(Stored data entries)
========================================================================
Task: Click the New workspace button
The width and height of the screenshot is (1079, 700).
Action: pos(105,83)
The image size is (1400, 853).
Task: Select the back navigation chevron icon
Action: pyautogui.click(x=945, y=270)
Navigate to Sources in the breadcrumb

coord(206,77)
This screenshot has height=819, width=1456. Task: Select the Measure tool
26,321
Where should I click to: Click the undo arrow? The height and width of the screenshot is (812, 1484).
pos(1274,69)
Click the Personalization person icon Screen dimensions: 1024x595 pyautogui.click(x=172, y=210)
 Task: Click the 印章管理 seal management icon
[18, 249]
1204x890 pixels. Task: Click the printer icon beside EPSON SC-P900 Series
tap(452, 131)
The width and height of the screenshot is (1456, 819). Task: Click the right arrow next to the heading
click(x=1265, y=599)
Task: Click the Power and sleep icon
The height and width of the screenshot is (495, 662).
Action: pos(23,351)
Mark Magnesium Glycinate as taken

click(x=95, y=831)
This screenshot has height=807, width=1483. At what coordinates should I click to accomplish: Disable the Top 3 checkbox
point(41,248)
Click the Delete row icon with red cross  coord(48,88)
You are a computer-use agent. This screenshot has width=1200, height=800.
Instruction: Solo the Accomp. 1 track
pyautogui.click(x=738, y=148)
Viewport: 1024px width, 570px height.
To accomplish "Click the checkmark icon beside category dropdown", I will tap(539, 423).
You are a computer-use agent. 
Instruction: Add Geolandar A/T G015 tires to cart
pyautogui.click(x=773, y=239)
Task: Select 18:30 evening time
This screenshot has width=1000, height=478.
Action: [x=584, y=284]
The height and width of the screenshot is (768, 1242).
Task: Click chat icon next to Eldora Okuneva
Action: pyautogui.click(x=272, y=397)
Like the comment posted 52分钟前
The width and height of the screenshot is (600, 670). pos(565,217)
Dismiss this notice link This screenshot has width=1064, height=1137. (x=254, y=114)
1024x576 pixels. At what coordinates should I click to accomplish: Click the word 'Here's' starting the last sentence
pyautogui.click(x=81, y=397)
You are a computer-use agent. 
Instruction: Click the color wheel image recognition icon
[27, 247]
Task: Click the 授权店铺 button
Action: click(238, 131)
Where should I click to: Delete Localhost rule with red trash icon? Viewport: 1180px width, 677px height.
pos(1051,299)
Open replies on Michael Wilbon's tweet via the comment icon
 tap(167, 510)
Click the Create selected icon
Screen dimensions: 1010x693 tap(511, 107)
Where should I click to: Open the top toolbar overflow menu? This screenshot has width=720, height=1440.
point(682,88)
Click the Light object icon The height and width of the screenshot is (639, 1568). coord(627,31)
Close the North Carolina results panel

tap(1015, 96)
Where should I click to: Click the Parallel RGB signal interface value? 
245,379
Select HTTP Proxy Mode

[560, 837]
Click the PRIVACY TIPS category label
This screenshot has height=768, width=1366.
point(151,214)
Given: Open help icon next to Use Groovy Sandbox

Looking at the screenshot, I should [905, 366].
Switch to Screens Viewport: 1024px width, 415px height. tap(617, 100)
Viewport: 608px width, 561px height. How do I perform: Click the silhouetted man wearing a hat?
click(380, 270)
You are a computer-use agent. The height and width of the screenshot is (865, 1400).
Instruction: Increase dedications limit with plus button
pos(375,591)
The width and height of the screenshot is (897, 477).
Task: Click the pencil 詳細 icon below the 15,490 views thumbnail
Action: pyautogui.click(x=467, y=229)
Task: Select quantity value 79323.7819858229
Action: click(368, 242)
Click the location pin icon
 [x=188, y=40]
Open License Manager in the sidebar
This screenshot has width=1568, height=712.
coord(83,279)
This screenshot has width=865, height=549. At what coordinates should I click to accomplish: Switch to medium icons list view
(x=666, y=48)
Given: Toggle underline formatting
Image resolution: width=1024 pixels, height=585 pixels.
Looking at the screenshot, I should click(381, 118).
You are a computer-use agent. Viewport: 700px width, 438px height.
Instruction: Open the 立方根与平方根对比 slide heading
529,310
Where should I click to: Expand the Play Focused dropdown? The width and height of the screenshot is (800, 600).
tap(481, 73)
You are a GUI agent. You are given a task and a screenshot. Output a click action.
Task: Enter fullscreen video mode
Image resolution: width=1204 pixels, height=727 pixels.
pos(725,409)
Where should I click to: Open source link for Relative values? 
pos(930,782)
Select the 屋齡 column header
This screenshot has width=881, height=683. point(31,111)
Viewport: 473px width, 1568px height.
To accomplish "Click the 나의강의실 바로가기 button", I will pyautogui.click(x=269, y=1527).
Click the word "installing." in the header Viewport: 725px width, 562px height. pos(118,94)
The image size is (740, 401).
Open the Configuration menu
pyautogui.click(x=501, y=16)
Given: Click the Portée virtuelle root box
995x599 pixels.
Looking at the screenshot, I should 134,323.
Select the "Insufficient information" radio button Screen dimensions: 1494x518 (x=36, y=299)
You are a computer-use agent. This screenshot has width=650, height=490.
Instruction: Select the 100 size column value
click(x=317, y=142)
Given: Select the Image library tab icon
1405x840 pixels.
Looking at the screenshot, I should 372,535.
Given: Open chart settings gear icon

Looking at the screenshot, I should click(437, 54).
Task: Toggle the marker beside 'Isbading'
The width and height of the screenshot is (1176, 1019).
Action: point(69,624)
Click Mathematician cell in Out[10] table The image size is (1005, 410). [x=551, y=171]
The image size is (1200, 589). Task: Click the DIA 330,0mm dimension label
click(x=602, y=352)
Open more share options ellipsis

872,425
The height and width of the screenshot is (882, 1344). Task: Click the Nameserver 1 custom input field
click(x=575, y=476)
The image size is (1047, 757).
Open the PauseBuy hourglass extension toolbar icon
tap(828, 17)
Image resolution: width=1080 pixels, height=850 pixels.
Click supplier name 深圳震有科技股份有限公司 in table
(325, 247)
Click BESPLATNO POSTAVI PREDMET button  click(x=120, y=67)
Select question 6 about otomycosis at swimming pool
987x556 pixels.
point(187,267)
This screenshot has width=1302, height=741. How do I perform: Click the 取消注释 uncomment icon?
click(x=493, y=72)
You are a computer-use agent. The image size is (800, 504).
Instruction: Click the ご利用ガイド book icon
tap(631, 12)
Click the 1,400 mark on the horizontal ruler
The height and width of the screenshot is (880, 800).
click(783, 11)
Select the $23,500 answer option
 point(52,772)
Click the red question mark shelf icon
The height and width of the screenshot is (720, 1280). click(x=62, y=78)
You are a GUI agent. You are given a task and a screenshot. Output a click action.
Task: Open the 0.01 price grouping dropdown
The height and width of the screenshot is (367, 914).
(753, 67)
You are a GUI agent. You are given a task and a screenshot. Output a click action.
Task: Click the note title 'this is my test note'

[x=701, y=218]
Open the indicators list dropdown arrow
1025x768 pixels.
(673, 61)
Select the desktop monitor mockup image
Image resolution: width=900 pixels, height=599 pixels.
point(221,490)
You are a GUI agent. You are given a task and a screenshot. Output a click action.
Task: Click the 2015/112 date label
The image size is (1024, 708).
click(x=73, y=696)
========================================================================
Copy the items above word for word, beginning at the first line and ending with the line containing "pos(1274,69)", both included.

## EXERCISE SOLUTION
Task: Click the New workspace button
The width and height of the screenshot is (1079, 700).
Action: pos(105,83)
The image size is (1400, 853).
Task: Select the back navigation chevron icon
Action: pyautogui.click(x=945, y=270)
Navigate to Sources in the breadcrumb

coord(206,77)
This screenshot has height=819, width=1456. Task: Select the Measure tool
26,321
Where should I click to: Click the undo arrow? The height and width of the screenshot is (812, 1484).
pos(1274,69)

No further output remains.